Exercícios:
a) No texto sobre a Lei da Ficha Limpa, transcreva o trecho que começa nas palavras "Os ministros Ayres" e termina depois de "sem pedido expresso.".
b) Liste todos os ministros do STF mencionados no texto sobre a Lei da Ficha Limpa.

Texto de origem:
Julgamento do STF sobre a aplicabilidade da Lei da Ficha Limpa

          O Supremo Tribunal terminou o julgamento iniciado dia 22.09 para decidir se julgava inconstitucional a Lei Complementar 135/10 (Lei da Ficha Limpa), porquanto no entendimento do Presidente do STF, ministro Cezar Peluso, a tramitação do projeto, que se transformou na lei, feriu o devido processo legislativo.

           O relator Ayres Brito votou no sentido de manter intacta a decisão do TSE, concluindo que a norma tem aplicação imediata nestas eleições. Esclareceu que ela não fere o princípio da irretroatividade da lei, porque o critério não é punição e, portanto, alcança os políticos que renunciaram ao mandato para escapar de processos disciplinares, mesmo antes de as novas regras entrarem em vigor. Na sua opinião candidato tem responsabilidades morais. "Canditado vem de cândido, puro, limpo no sentido ético".

          A questão levantada então pelo Presidente do Supremo, após o voto do relator do processo ministro Ayres Brito, que negava provimento aos recursos extraordinários, para manter intacta  a decisão do TSE que concluira pela imediata aplicação da lei da Ficha Limpa, deixou surpresos todos os ministros e a todos que acompanhavam o julgamento. Peluso alegou que uma emenda apresentada pelo Senador Francisco Dorneles alterou cinco alíneas do projeto, que havia sido aprovado pela Câmara dos Deputados, substituindo a expressão "que tenham sido", por "que forem", mas não foi novamente remetido à Câmara, ferindo, assim o artigo 65, parágrafo único da Constituição Federal.

         Conforme Peluso, não houve no caso mera mudança redacional. O que está em jogo é saber se a lei alcança ou não os atos ocorridos antes de sua vigência, ou somente atos futuros. Lei não pode ser feita de qualquer jeito. A corte precisa se pronunciar, afirmou.

          Os ministros Ayres Brito e Ricardo Lewandowski rebateram. "Juiz não age de ofício e a causa de pedir em Recurso Extraordinário não é aberta", disse Lewandowski. " Está me parecendo um salto triplo carpado hermenêutico." " Estamos transformando Recurso Extraodinário em Ação Direta de Inconstitucionalidade" ironizou Britto.

          A razão da acalorada discussão entre os ministros decorreu do fato de alguns deles entenderem que em sede de Recurso Extraodinário o Supremo só pode se pronunciar sobre os pontos ali levantados e de já outros acham que se for para para declarar a inconstitucionalidade de lei a Corte pode agir, mesmo sem pedido expresso.

          Embora o ministro Celso de Melo, tenha lido parte do seu voto, em que apreciava  esse mesmo assunto trazido por Peluso e embasado em pareceres de filólogos e do jurista Dalmo de Abreu Dalari, concluindo não ter havido emenda ao projeto, mas mudança redacional, o ministro Peluso insistiu na preliminar de inconstitucionalidade a ser submetida ao Plenário.

Dados fornecidos:

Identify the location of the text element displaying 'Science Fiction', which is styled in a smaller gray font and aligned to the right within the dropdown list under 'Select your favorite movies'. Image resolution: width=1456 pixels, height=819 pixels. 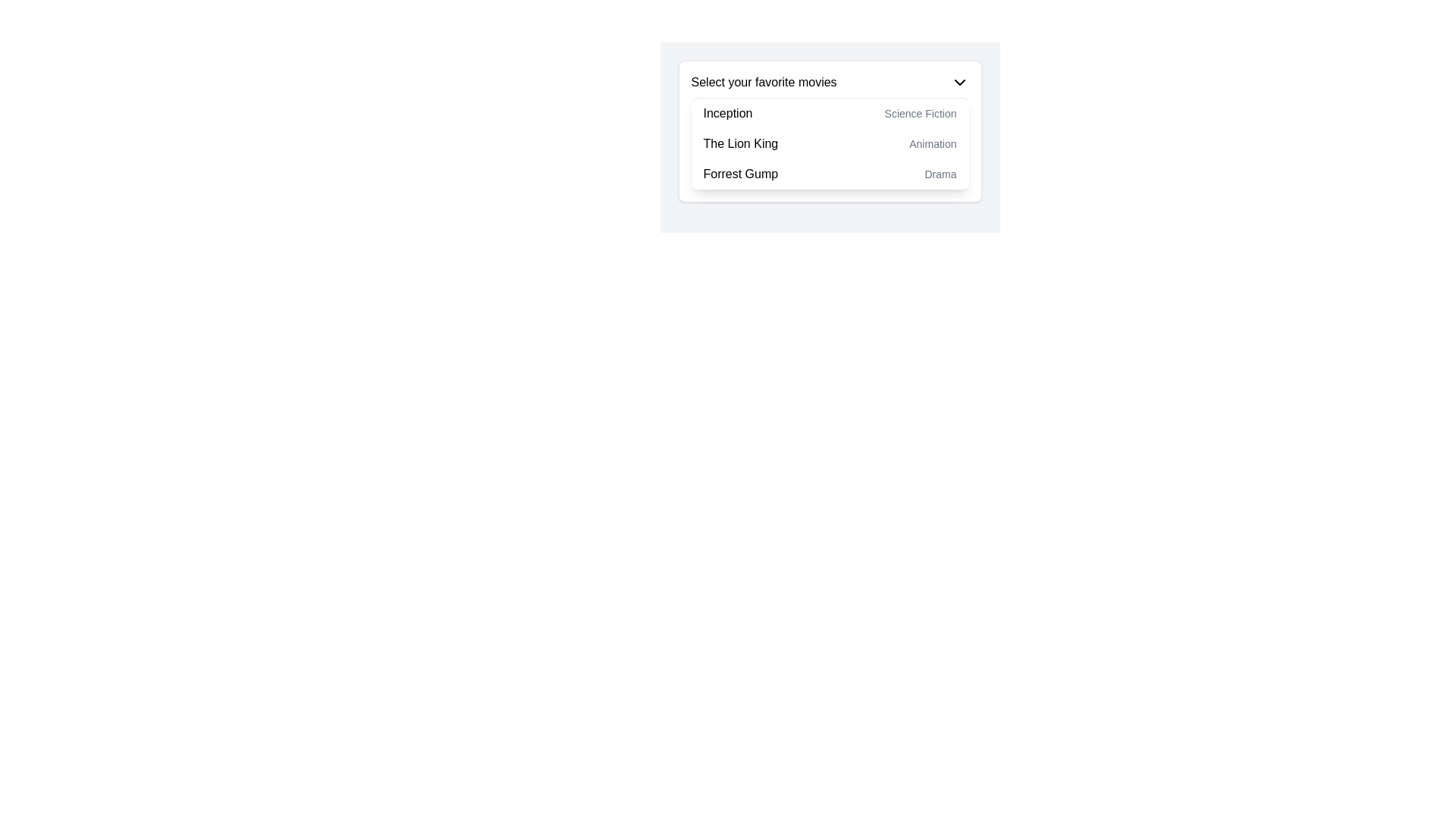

Resoluções:
a)
Os ministros Ayres Brito e Ricardo Lewandowski rebateram. "Juiz não age de ofício e a causa de pedir em Recurso Extraordinário não é aberta", disse Lewandowski. " Está me parecendo um salto triplo carpado hermenêutico." " Estamos transformando Recurso Extraodinário em Ação Direta de Inconstitucionalidade" ironizou Britto.

          A razão da acalorada discussão entre os ministros decorreu do fato de alguns deles entenderem que em sede de Recurso Extraodinário o Supremo só pode se pronunciar sobre os pontos ali levantados e de já outros acham que se for para para declarar a inconstitucionalidade de lei a Corte pode agir, mesmo sem pedido expresso.

b) Cezar Peluso, Ayres Brito, Ricardo Lewandowski, Celso de Melo